I understand why this film is regarded as a classic. In fact, from the very beginning, the film has a kind of unique feeling, it's almost shouting, and loudly, "This is not 'Rocky'": from the classic opening score, to the shadowy black and white cinematography, the director is the first real star of the film : Martin Scorsese, the heavy-weight champion of film-making, probably the most talented director of his generation. The use of Black & White prevented the film from an overdose of red but the pay-off, was its "classic" look. When De Niro was reciting Brando's lines you could almost feel you were watching "On the Waterfront".

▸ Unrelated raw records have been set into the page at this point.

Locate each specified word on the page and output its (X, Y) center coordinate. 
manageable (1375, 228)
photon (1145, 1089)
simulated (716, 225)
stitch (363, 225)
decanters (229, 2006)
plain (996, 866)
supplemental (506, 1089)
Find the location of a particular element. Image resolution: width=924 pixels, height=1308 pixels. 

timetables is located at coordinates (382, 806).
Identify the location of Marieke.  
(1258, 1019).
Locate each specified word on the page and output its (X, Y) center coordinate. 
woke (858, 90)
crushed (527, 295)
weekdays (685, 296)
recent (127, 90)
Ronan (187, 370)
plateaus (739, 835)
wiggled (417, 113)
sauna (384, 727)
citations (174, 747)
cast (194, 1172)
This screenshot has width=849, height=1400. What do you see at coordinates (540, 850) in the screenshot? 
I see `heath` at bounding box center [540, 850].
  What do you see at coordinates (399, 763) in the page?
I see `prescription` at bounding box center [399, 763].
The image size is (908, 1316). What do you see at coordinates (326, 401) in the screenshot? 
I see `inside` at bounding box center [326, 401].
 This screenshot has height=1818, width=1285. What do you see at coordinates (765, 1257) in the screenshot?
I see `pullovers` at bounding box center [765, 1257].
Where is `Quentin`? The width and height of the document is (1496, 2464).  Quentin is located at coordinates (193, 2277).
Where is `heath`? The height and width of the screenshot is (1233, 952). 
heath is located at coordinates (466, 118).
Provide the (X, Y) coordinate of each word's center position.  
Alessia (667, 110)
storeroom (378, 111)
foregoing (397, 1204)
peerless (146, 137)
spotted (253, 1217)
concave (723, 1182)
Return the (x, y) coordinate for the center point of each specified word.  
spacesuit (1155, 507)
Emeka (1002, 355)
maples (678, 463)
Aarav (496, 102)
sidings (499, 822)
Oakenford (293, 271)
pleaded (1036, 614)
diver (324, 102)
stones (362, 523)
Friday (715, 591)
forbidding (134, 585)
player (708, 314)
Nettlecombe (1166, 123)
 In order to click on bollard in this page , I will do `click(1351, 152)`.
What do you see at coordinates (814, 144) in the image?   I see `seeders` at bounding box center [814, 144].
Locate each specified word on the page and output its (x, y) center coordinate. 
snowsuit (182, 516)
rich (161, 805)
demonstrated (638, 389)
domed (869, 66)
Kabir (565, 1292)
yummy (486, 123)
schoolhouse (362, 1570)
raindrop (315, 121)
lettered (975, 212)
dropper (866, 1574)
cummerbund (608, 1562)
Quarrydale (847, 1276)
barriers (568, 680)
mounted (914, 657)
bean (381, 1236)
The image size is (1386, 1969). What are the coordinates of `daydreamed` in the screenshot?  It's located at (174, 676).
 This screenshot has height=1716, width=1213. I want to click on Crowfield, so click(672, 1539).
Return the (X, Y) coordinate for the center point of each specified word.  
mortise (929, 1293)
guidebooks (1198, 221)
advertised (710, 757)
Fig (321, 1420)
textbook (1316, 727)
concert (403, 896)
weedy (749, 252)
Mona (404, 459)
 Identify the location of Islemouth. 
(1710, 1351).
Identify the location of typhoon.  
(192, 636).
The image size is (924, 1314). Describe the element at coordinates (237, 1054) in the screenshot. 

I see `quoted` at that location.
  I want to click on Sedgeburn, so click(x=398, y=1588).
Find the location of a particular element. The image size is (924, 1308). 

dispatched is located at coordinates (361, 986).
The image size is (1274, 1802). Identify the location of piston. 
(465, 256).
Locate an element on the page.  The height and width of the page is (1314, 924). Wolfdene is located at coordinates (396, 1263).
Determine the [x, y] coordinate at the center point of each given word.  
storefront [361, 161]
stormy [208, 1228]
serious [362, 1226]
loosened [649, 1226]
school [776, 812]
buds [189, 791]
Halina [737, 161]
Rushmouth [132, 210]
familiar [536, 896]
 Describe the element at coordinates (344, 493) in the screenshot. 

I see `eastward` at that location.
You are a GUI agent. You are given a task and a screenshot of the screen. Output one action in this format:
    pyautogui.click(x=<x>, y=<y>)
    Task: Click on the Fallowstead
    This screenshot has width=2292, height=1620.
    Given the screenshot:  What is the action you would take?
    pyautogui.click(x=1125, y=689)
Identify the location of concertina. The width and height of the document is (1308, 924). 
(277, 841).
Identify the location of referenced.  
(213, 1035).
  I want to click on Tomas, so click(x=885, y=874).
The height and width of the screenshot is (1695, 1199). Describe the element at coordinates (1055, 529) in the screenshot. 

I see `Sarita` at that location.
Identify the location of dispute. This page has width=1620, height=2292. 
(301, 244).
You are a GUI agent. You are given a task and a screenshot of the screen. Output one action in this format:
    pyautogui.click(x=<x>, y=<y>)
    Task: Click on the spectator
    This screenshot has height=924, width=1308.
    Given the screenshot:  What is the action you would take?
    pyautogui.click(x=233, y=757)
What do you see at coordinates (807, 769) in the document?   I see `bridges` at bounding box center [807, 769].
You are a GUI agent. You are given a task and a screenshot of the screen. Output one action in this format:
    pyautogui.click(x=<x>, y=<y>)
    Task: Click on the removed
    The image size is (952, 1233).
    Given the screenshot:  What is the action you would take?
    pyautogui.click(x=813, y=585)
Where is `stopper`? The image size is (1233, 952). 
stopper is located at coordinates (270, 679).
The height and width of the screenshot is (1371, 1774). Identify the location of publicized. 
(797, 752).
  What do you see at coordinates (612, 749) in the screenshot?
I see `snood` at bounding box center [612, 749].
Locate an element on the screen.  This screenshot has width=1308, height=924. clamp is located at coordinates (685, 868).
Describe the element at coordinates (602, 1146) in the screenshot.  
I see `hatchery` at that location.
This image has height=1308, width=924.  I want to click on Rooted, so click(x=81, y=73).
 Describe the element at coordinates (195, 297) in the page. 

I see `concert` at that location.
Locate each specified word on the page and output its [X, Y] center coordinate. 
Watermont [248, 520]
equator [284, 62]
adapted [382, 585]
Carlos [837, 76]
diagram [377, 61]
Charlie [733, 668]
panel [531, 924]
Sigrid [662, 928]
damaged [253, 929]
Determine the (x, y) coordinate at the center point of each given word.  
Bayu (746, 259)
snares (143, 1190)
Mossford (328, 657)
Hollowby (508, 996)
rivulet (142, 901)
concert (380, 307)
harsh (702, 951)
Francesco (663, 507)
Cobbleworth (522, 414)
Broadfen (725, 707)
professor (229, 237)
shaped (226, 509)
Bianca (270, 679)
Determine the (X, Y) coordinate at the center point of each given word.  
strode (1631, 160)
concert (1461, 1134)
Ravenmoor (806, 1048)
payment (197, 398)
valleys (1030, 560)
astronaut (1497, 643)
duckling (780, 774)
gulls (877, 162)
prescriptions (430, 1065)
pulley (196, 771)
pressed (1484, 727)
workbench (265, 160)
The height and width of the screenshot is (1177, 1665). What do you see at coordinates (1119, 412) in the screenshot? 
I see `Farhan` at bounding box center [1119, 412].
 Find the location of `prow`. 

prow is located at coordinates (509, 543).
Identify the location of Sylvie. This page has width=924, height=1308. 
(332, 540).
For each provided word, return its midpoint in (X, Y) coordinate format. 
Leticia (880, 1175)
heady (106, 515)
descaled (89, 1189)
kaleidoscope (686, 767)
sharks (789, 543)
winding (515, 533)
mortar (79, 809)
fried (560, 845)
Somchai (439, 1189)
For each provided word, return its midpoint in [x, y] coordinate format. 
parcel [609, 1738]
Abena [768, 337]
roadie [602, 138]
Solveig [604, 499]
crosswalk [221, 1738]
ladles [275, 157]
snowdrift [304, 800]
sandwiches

But I must admit I had mixed feelings with "Raging Bull" at first. On one side, I was literally mesmerized by De Niro's brutally powerful performance as a man devoured by jealousy. In fact, this jealousy, driven by a probably very low self-esteem works almost like a gangrene. Following the development of his character, you know that sooner or later, the guy's gonna reach a breaking point and the effects will be devastating. On the other side, this jealousy created a bit of redundancy in the movie, "let's face it" (like Terry Malloy would say), the scenes, although beautifully directed, making Vickie La Motta floating from man to man (great job by Marty, jealousy had never been so perfectly captured in film), those scenes were kind of repetitive, and upsetting. Upsetting in a good way because we're not necessarily supposed to root for La Motta but at least react to his shocking behavior and aggressive attitude. And upsetting in a bad way, because I was wondering all through the movie, "Okay, we got it, the guy is jealous" until the movie reminded of "A Women Under the Influence", another masterpiece where a character's behavior, makes you feel so uncomfortable, you don't want to watch.
And that"s how "Raging Bull" is a very particular movie. I hope every fan of this film can at least concede that it takes more than one or two viewings to let the film grow on you. And it's not that easy to consider it one of 'the best ever' after one viewing. "Raging Bull" is interesting because it's one of the few character studies that make you question the main roots of the character's behavior, the motives. Travis Bickle was alienated and frustrated, Charlie was torn between friendship and quest for redemption. In La Motta's case, it's hard to come to a conclusion. We know how he is, but why? why such a paranoid behavior that ultimately lead him to lose his family. Paranoia can be explained, take a character like Michael Corleone for instead, but for La Motta, it seemed irrational.
Then I realized the answer was in one, often overlooked, key scene, the Janiro fight. I will blaspheme by comparing the movie to a more recent one, but it reminded me of the scene in "Fight Club" when the narrator destroyed Angel Face -'something beautiful'. The violence La Motta injected in that fight made it look like a personal vengeance, massacring, 'executing' Janiro's face as a message to his wife, "you thought he was pretty, now he ain't pretty no more". Ruthless, but powerful, because it shows how low is his self-esteem. Destruction is the weapon of the envious, he doesn't try to improve himself but to destroy the challenger and stay the one and only one.
Low self-esteem doesn't mean lack of an ego, but La Motta's one is so twisted, so hard to grab, to understand, we try at least to find it sympathetic, and it only works because the character is pathetic, victim of himself. And this characteristic finally redeems him in the iconic jail scene, where the pathos reaches its paroxysm, when he can finally shout, break down, hit the wall with his bare fists and his head, and cry, realizing how hard he failed. This is the highlight of the film, the scene that makes him profoundly human, and as a viewer, I could at least make peace with him and appreciate the character, and the film. This is the pay-off of all the frustration, anger, discomfort I felt.
Jake thought his wife was a whore, blinded by an extreme machismo tainted with paranoid jealousy. He even accused his brother, his only real friend of being a member of this conspiracy. At the end, he lost everything. How pathetic he was outside the ring contrasts with his strength and ferocity inside, he hits and takes the hits, exorcising his own demons in this arena where he's the king. "Raging Bull" is often compared with "Rocky", well, despite the difference of mood, one thing they have in common, is how the ring appears to be an allegory for desire of revenge. In "Raging Bull", some shots are so aesthetically exaggerated that it's like it was intended to be kept proportional to all the griefs, all the feelings of low self-esteem that were burning in Jake's mind. In the ring, these feelings explode like a geyser of blood. Even when the Bull finds his "toreador", he's ugly and destroyed, but he's still standing, he's still "the boss".
I used to be very critical towards "Raging Bull", I never understood why this film was praised as one of the best ever, or #4 in AFI's Top 100. Now, I know it's a raw portrayal of a man we don't feel sympathy for him because we don't want to, the character is not to blame. We are, we're no better than La Motta because at least he took the hits until the "right" one hit him in the face. It took me time to realize that "Raging Bull" was indeed a masterpiece. Don't blame me. I guess all I can say is that "once I was blind and now I can see."